__WORK REQUEST__.
Look through the entries below, please, and copy every line with the word "will".

__ENTRIES PROVIDED__.

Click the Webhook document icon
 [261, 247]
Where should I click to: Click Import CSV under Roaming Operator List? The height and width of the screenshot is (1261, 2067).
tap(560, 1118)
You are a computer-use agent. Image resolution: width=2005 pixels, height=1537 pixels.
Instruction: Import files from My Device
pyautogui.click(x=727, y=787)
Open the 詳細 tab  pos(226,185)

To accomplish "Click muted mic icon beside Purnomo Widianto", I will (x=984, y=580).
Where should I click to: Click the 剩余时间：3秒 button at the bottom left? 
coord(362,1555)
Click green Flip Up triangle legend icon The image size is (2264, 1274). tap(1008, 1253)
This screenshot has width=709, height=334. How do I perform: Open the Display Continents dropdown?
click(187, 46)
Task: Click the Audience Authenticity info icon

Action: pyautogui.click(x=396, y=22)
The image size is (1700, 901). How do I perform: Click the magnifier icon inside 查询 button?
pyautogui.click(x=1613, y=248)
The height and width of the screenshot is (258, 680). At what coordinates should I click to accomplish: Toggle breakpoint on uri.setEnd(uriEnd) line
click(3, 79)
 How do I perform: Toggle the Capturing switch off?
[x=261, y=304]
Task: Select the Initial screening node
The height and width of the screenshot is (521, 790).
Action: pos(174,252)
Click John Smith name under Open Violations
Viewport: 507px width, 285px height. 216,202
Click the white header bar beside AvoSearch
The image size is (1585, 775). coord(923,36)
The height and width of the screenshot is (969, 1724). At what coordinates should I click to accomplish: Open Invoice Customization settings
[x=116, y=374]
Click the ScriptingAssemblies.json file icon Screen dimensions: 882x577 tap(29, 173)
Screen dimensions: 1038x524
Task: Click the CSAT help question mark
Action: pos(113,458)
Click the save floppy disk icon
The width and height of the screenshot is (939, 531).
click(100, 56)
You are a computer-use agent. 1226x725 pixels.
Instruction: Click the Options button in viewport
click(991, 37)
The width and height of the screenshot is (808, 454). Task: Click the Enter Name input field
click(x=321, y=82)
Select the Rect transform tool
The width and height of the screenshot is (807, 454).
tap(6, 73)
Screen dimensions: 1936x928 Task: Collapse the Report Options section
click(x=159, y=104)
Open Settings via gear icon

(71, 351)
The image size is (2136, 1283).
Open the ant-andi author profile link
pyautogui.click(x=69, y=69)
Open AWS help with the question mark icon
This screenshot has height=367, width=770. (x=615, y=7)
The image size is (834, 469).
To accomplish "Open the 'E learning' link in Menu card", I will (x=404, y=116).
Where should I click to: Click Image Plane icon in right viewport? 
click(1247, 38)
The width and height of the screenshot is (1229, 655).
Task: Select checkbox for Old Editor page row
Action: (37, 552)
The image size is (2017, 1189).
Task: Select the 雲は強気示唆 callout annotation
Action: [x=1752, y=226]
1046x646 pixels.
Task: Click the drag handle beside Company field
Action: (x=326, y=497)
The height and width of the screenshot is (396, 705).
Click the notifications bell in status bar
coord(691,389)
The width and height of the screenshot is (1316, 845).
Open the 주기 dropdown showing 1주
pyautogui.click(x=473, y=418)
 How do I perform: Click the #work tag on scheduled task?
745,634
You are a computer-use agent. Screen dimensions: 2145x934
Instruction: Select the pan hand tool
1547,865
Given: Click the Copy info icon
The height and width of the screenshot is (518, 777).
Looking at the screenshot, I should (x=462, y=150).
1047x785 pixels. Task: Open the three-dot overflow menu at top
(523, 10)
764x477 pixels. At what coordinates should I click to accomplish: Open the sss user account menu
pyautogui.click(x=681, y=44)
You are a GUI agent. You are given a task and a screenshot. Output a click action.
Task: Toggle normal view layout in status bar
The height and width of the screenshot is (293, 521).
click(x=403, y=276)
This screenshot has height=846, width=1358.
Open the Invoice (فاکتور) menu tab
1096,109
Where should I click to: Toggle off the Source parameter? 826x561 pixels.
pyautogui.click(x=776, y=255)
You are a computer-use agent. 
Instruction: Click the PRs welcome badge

__TASK OUTPUT__.
To accomplish "Click muted mic icon beside Purnomo Widianto", I will (x=984, y=580).
To accomplish "Open the 'E learning' link in Menu card", I will (x=404, y=116).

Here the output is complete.